Benefits of a Fish Finder GPS
Think of a fish finder GPS, or global positioning system, as a way to supplement you knowledge of best locations to locate various types of fish. After all, nothing is more frustrating than casting all day without a single bite. That’s still possible with a fish finder GPS, but the technology greatly increases a fisherman’s chance of catching fish.
How a Fish Finder GPS Works
Fish finders rely on sonar, or sound waves, to help create an underwater image for the fisherman to see. The fish finder GPS sends out a sound wave – sometimes two or more – wherever it is pointed. The deeper the sound wave travels, the wider the sonar beam becomes. As the beam encounters something – whether it’s fish or rocks or anything – the information is bounced back to the fish finder GPS and displayed to the fisherman. Be sure to get a fish finder GPS that offers a sufficient screen view so you can make out the images on the screen.
Other Benefits of Fish Finder GPS Devices
- Depth finder. If you know the fish you are looking for are attracted to underwater shelves or look for deeper pockets of water, simply point the GPS around your boat to get an idea of the water depth all around you. Many units can probe 600 feet or deeper.
- Chart your course. Choose a fish finder GPS with pre-loaded information on rivers, lakes and coastal areas in the United States. Figure out where you are and where you need to go using the traditional GPS function of the fish finder device – similar to GPS devices used in cars.
- Save locations. Many fish finder GPS system allow the fisherman to capture the image of a newly discovered location for future use. If you find an area teeming with fish, you can save the sonar image of that location. Then, you can use the fish finder GPS to get back to that exact location on a future outing.

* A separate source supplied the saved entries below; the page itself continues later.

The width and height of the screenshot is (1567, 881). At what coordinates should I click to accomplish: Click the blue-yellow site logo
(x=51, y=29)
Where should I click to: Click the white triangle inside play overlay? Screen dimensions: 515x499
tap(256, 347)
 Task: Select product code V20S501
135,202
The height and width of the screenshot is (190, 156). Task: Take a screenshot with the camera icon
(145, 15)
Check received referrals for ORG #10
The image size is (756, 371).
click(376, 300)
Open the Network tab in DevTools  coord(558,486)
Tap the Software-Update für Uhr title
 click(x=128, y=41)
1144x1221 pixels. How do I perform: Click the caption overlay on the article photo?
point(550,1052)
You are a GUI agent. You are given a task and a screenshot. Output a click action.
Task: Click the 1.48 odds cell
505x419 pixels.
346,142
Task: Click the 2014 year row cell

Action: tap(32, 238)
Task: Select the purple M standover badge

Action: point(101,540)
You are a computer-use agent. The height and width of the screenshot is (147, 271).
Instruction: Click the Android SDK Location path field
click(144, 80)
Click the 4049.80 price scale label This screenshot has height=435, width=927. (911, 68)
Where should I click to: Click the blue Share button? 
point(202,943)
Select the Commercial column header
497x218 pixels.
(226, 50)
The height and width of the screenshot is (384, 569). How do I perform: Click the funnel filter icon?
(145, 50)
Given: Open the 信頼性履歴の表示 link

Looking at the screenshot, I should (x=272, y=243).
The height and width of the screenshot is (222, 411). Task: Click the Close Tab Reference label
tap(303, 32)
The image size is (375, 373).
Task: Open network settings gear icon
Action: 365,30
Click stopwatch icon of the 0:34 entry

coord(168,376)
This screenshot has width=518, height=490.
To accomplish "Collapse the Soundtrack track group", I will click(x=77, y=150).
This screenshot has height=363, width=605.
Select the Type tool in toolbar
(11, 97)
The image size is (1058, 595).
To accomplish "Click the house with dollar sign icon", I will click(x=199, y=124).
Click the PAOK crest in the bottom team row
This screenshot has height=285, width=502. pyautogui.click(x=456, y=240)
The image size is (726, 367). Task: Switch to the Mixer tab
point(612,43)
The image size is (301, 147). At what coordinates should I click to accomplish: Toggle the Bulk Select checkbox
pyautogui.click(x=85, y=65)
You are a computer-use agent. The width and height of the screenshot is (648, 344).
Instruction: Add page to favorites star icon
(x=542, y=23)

- Water temperature. Some of the more advanced fish finder GPS devices come with a feature that displays “thermoclines.” These are areas where cooler water meets warmer water. While this could mean a front is approaching, it also commonly identifies deeper pockets of water – which are colder. That information can be helpful in identifying fish and in returning to colder, deeper waters where some types of fish are more comfortable.